THE TASK:
A picture-free, exact copy of all the records below is the goal.

----

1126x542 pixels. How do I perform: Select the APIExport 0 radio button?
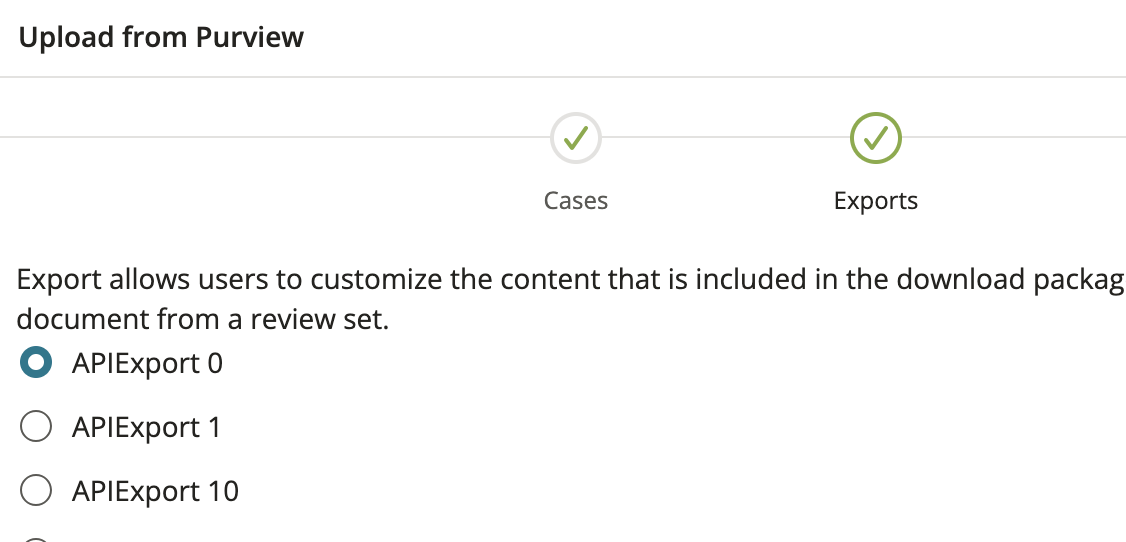point(36,363)
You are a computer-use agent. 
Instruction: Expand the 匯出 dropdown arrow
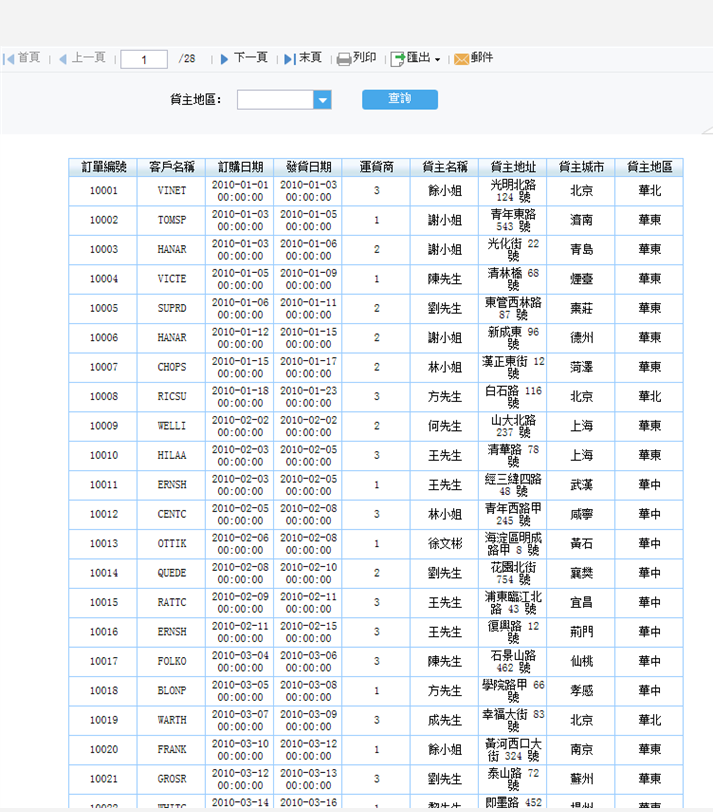[437, 60]
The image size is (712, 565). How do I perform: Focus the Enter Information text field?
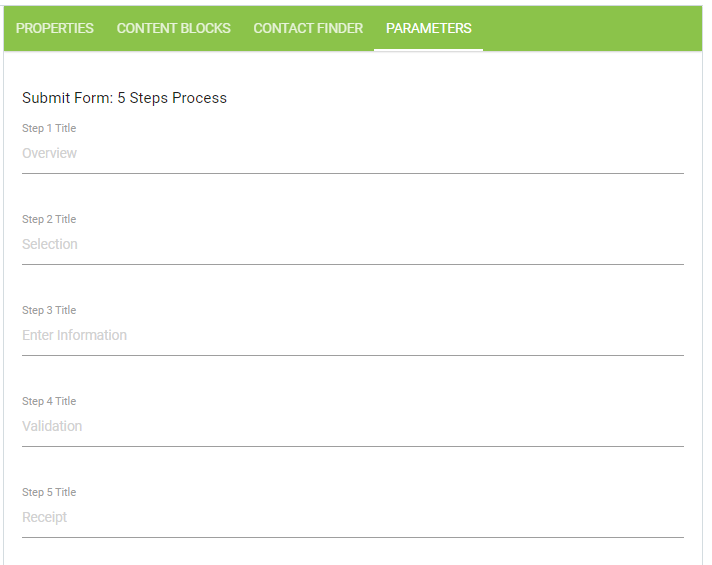(352, 336)
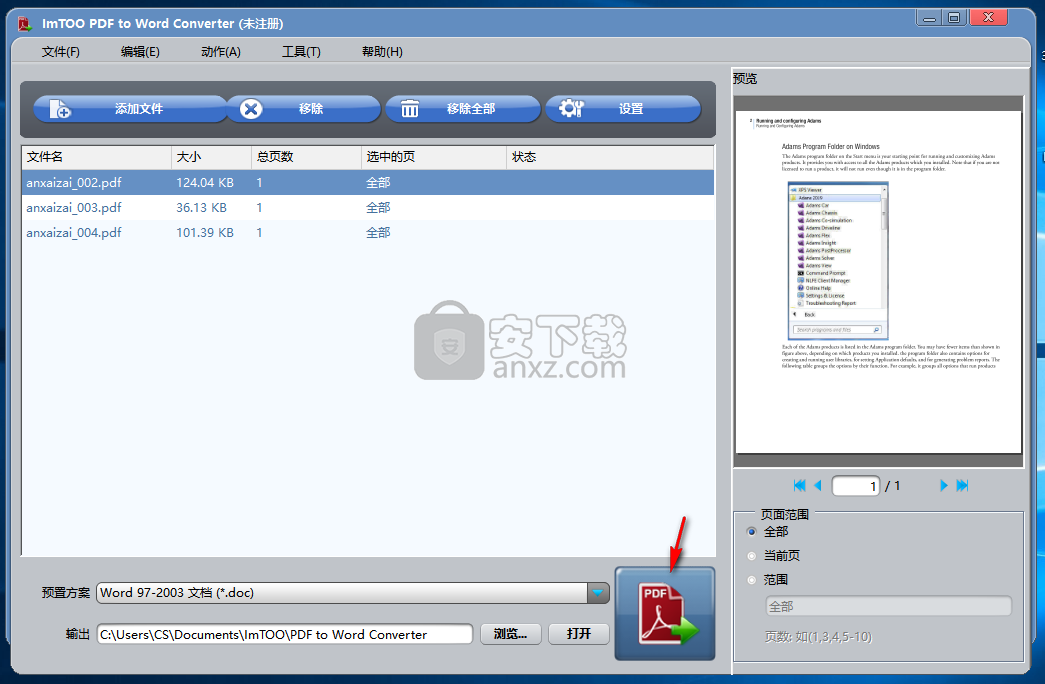This screenshot has height=684, width=1045.
Task: Select anxaizai_003.pdf in the file list
Action: click(x=74, y=208)
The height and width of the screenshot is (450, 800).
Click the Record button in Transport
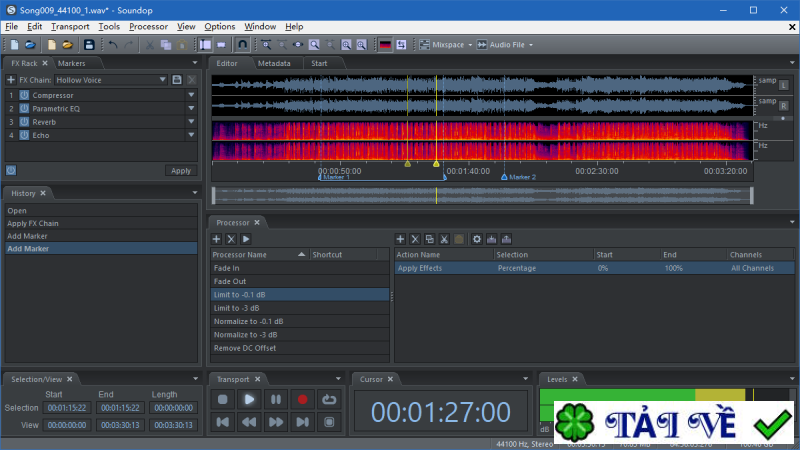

----

REPLY TO THE TASK:
1126x542 pixels. How do I perform: Select the APIExport 0 radio button?
point(36,363)
You are a computer-use agent. 
Instruction: Expand the 匯出 dropdown arrow
[437, 60]
The image size is (712, 565). How do I perform: Focus the Enter Information text field?
(352, 336)
This screenshot has height=684, width=1045.
Task: Select anxaizai_003.pdf in the file list
Action: click(x=74, y=208)
The height and width of the screenshot is (450, 800).
Click the Record button in Transport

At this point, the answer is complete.